# DATA EXCERPTS
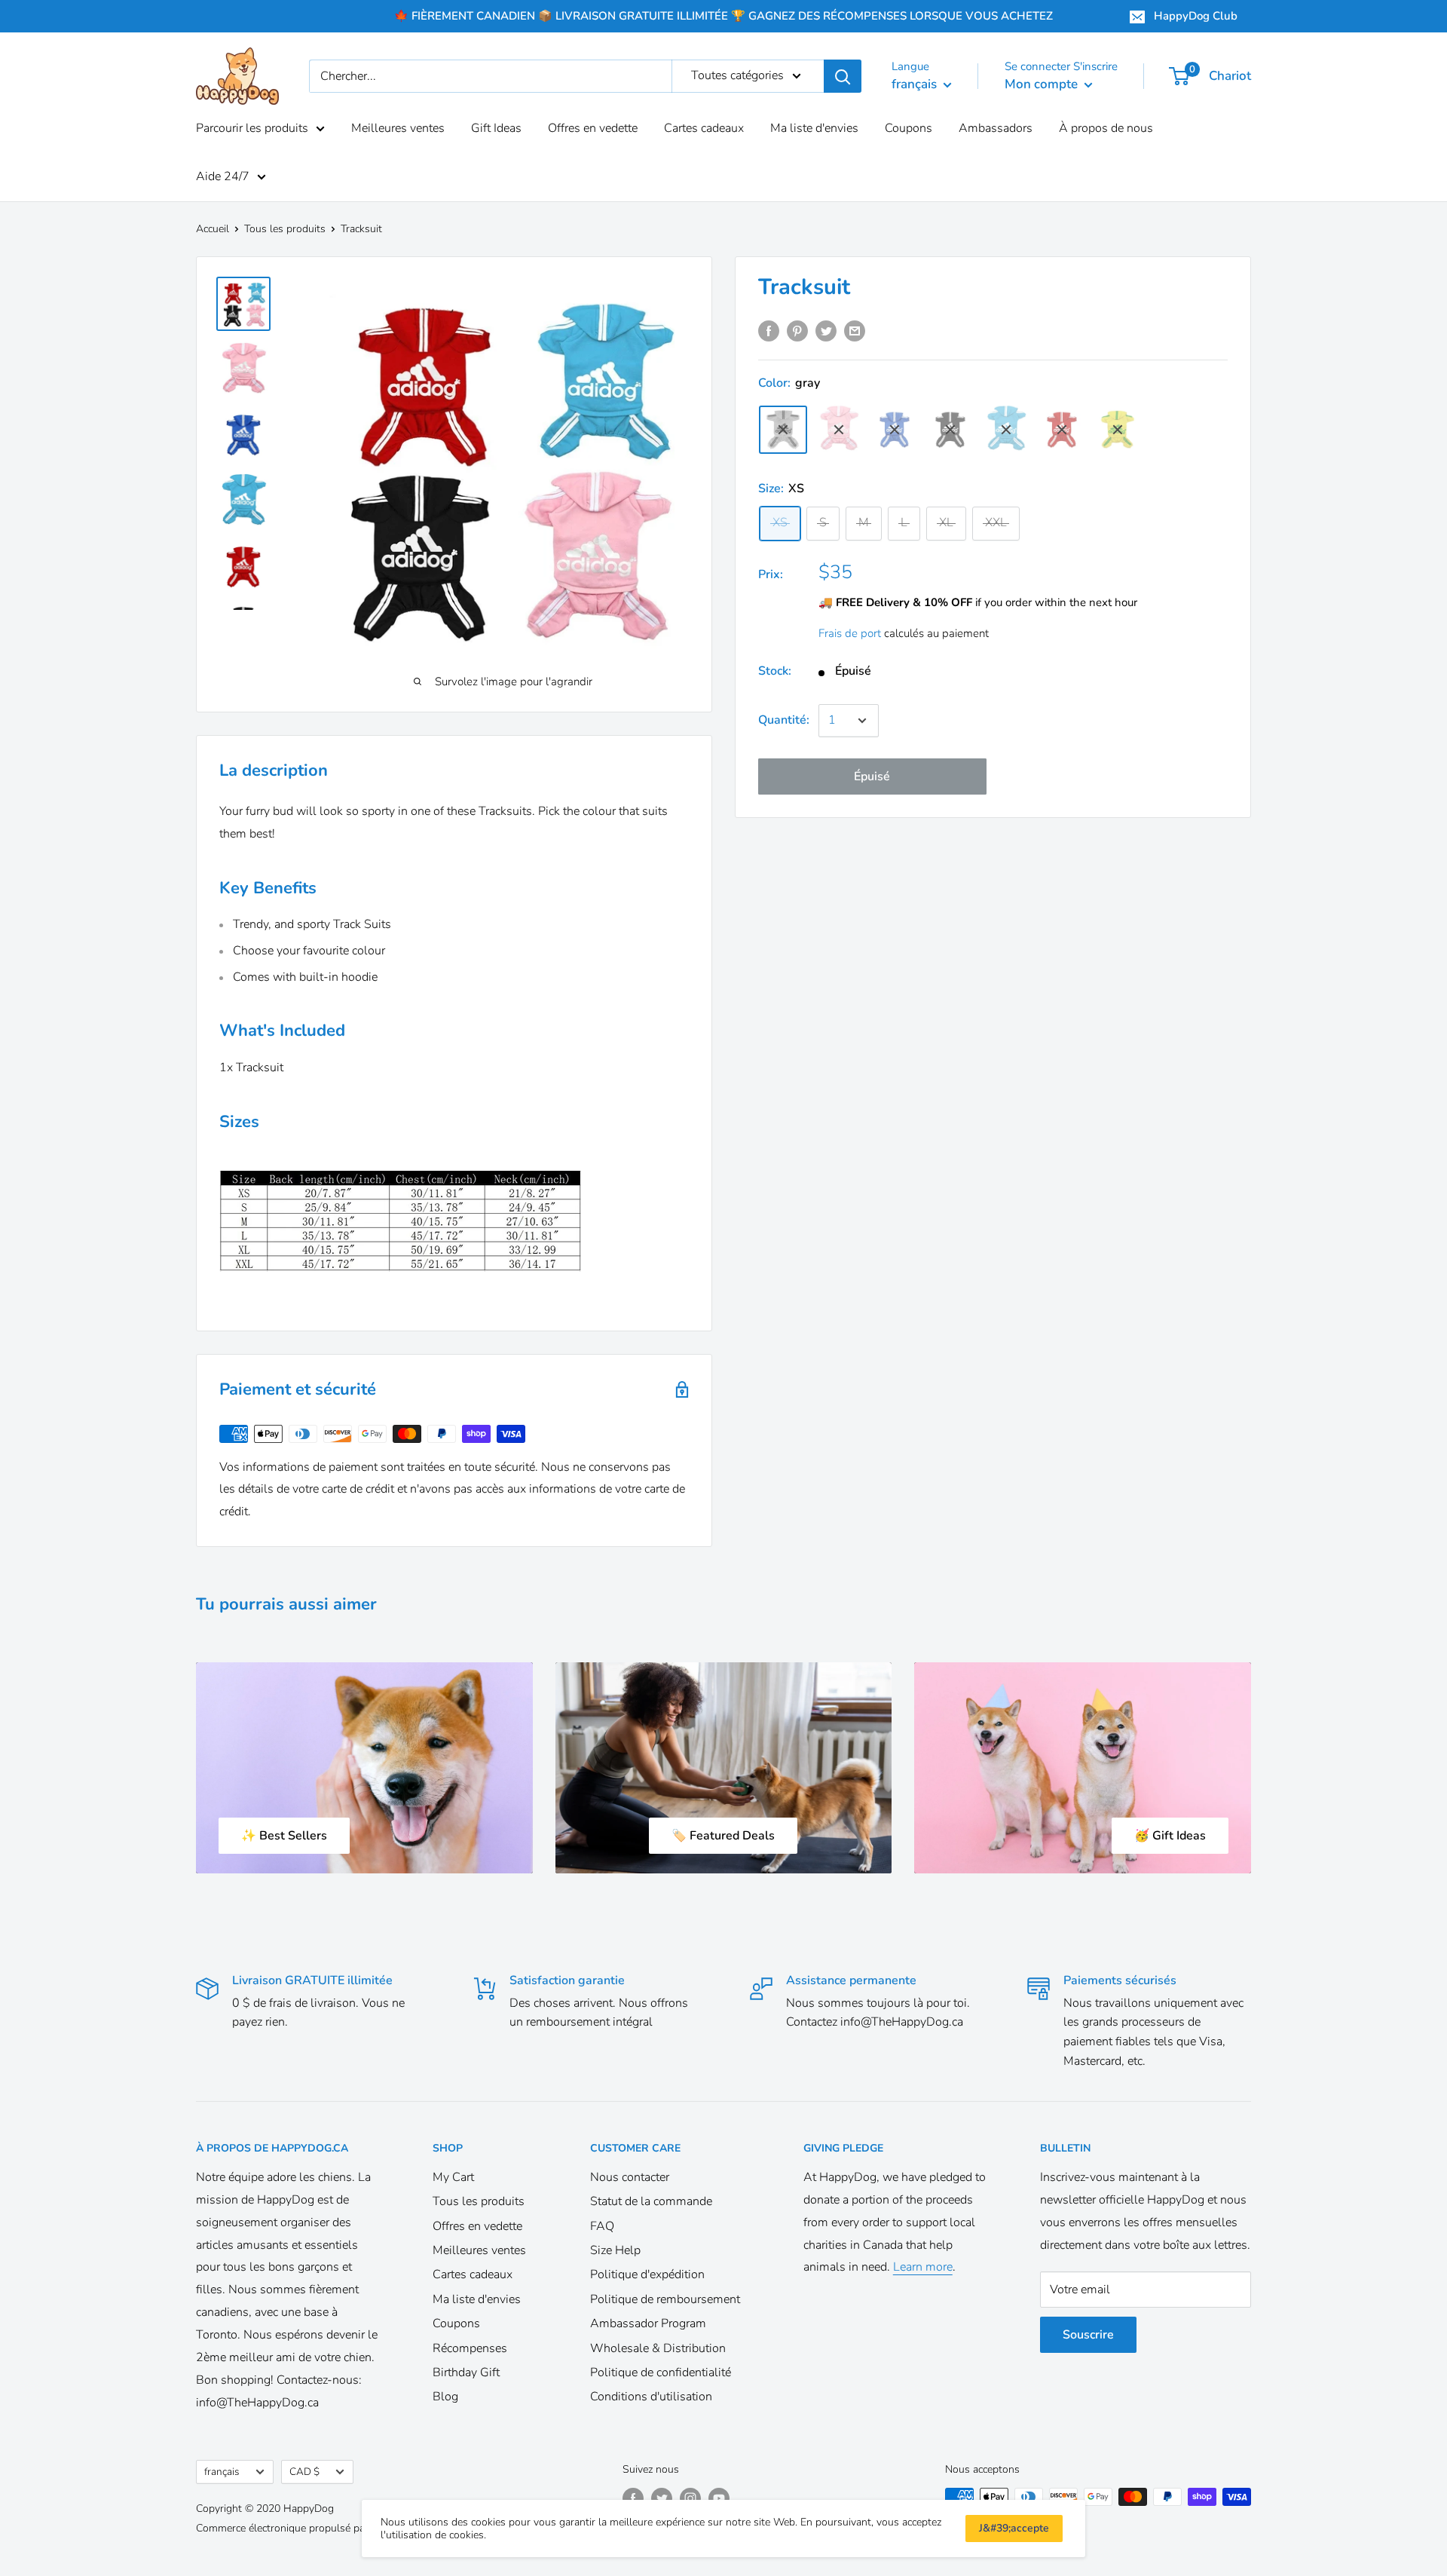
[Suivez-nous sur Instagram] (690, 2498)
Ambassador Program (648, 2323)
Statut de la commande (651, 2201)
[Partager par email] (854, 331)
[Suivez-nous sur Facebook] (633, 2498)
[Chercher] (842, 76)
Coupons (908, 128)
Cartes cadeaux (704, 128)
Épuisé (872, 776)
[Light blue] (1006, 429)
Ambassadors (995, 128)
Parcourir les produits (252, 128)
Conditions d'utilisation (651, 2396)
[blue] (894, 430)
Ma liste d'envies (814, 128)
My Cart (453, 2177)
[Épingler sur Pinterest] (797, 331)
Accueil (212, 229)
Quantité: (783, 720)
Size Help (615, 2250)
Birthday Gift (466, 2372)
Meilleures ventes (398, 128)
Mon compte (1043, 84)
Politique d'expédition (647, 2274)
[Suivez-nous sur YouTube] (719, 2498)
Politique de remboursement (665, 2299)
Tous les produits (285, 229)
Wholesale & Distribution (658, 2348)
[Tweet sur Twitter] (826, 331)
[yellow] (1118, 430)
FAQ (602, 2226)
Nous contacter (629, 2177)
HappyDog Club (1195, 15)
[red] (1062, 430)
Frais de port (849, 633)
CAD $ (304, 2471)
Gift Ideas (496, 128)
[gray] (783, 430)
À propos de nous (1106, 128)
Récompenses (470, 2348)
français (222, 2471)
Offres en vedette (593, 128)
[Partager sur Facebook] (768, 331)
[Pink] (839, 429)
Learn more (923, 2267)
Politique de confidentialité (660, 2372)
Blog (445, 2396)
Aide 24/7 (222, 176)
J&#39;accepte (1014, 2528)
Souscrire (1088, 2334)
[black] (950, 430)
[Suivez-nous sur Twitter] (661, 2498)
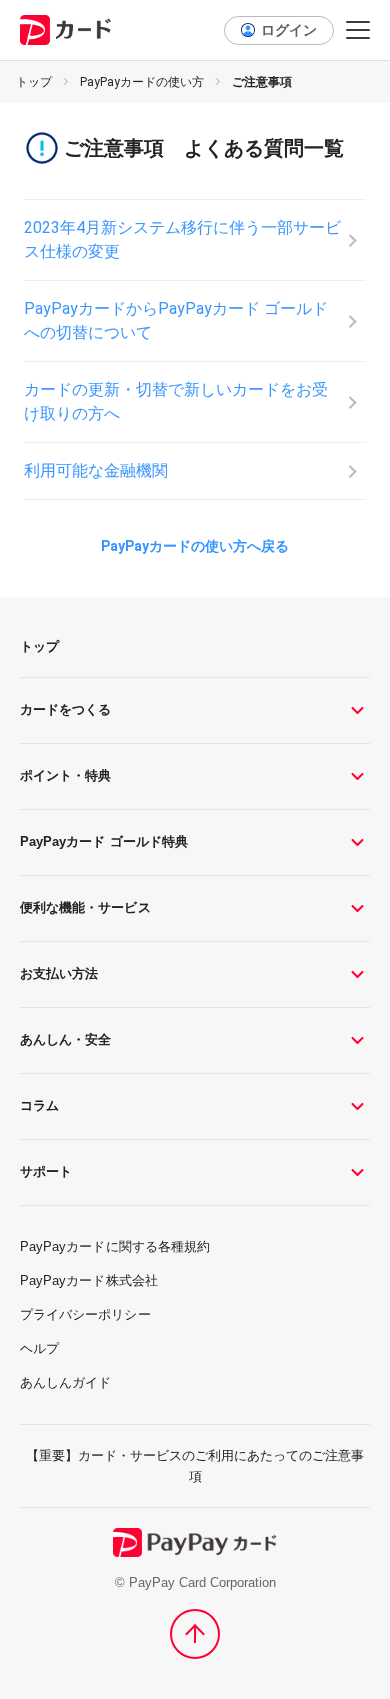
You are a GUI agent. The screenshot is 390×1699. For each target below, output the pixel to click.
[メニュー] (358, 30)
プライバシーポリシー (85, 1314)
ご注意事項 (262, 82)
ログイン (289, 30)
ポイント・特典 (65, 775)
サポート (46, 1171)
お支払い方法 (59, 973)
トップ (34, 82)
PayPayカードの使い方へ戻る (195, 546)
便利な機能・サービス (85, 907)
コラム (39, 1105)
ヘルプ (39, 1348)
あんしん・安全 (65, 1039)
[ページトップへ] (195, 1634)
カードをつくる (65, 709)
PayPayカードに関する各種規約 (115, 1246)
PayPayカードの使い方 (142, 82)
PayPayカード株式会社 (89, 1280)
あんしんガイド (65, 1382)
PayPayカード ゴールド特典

# TASK ITEM
Pictures are to be left out; set down everything else in the records exactly.

# EXERCISE RESPONSE
[Suivez-nous sur Instagram] (690, 2498)
Ambassador Program (648, 2323)
Statut de la commande (651, 2201)
[Partager par email] (854, 331)
[Suivez-nous sur Facebook] (633, 2498)
[Chercher] (842, 76)
Coupons (908, 128)
Cartes cadeaux (704, 128)
Épuisé (872, 776)
[Light blue] (1006, 429)
Ambassadors (995, 128)
Parcourir les produits (252, 128)
Conditions d'utilisation (651, 2396)
[blue] (894, 430)
Ma liste d'envies (814, 128)
My Cart (453, 2177)
[Épingler sur Pinterest] (797, 331)
Accueil (212, 229)
Quantité: (783, 720)
Size Help (615, 2250)
Birthday Gift (466, 2372)
Meilleures ventes (398, 128)
Mon compte (1043, 84)
Politique d'expédition (647, 2274)
[Suivez-nous sur YouTube] (719, 2498)
Politique de remboursement (665, 2299)
Tous les produits (285, 229)
Wholesale & Distribution (658, 2348)
[Tweet sur Twitter] (826, 331)
[yellow] (1118, 430)
FAQ (602, 2226)
Nous contacter (629, 2177)
HappyDog Club (1195, 15)
[red] (1062, 430)
Frais de port (849, 633)
CAD $ (304, 2471)
Gift Ideas (496, 128)
[gray] (783, 430)
À propos de nous (1106, 128)
Récompenses (470, 2348)
français (222, 2471)
Offres en vedette (593, 128)
[Partager sur Facebook] (768, 331)
[Pink] (839, 429)
Learn more (923, 2267)
Politique de confidentialité (660, 2372)
Blog (445, 2396)
Aide 24/7 (222, 176)
J&#39;accepte (1014, 2528)
Souscrire (1088, 2334)
[black] (950, 430)
[Suivez-nous sur Twitter] (661, 2498)
You are a GUI agent. The screenshot is 390×1699. For each target below, output the pixel to click.
[メニュー] (358, 30)
プライバシーポリシー (85, 1314)
ご注意事項 (262, 82)
ログイン (289, 30)
ポイント・特典 (65, 775)
サポート (46, 1171)
お支払い方法 (59, 973)
トップ (34, 82)
PayPayカードの使い方へ戻る (195, 546)
便利な機能・サービス (85, 907)
コラム (39, 1105)
ヘルプ (39, 1348)
あんしん・安全 (65, 1039)
[ページトップへ] (195, 1634)
カードをつくる (65, 709)
PayPayカードに関する各種規約 (115, 1246)
PayPayカードの使い方 (142, 82)
PayPayカード株式会社 (89, 1280)
あんしんガイド (65, 1382)
PayPayカード ゴールド特典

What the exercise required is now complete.